Karl tried to dismiss the polls by saying you can't trust them, that's why candidates conduct their own polls. However, the impression he gave was that the inside polling was probably just as bad, possibly much, much worse.

The interview was followed by a segment that was to feature Gov. Tim Kaine, D-Va. and former Gov. Tom Ridge, R-Pa. Ridge had plane trouble and couldn't make it, leaving only Obama supporter Kaine, whom Wallace seemed to be going easy on; that is, no talk of Ayers or socialism.

Then came the round-table discussion. It was the usual balanced panel - William Kristol and Britt Hume representing the right, Mara Liasson and Juan Juilliams (ha ha, just kidding - Williams) representing the left.
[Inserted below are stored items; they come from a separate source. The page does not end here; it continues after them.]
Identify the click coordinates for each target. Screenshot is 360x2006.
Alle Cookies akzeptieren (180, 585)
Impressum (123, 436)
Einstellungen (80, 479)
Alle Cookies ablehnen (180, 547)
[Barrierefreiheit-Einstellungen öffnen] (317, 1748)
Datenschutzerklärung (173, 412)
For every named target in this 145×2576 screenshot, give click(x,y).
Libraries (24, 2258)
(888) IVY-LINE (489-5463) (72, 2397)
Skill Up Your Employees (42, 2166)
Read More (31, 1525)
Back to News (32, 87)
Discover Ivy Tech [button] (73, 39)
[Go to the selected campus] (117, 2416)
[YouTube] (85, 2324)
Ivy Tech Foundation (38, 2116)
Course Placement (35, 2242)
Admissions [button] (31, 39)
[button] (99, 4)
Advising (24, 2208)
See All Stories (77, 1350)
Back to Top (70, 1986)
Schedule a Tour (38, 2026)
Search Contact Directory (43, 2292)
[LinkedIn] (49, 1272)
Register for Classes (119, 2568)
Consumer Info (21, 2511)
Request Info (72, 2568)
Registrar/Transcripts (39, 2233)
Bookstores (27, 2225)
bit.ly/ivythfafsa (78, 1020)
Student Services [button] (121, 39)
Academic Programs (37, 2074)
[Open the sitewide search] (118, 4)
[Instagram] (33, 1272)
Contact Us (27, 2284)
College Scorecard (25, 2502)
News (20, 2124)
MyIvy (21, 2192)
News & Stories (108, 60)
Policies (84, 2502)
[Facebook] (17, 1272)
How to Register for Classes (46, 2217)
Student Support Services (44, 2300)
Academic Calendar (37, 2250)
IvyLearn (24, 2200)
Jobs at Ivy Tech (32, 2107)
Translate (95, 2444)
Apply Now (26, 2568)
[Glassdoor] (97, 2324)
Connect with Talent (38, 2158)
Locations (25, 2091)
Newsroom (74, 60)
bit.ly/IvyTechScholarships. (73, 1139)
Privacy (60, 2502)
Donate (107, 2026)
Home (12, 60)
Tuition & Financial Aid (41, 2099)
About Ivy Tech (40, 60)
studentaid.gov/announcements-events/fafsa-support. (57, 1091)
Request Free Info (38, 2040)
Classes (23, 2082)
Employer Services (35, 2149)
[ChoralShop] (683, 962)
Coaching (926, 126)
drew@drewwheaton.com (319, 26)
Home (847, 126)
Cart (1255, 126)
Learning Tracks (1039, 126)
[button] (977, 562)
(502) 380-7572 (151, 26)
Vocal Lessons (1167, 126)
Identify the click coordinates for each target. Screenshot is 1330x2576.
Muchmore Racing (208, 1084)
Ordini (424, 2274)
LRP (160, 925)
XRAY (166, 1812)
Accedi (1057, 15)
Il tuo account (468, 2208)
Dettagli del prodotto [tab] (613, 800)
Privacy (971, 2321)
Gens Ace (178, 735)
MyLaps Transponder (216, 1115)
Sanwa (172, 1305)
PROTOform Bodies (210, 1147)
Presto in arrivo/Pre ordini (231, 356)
Though the latter two work at NPR, they're moderates. Liasson seemed visibly perturbed at the idea of an Obama presidency. So the panel, just like the rest of the country, is three-quarters opposed to Obama. Anyway, the discussion ranged from whether Sarah Palin is a liability to the McCain campaign to how over the race is. There was a notable lack, again, of the terrorist-socialist-antichrist subject matter that has dominated the race. Since I haven't seen that muck on MTP either I cannot say that FNS has been wading through it. Maybe all these shows think it's beneath the purview of the beltway insiders; it's for the Applebee's crowd and they dine at Puck's.

It's only nine days to the election, and it could still turn around. But it's gonna have to turn around A LOT in such a short time, and nobody can quite put their finger on what the thing is that will make Obama look like a worse choice than McCain. With Ashley Todd in jail, there is even less hope.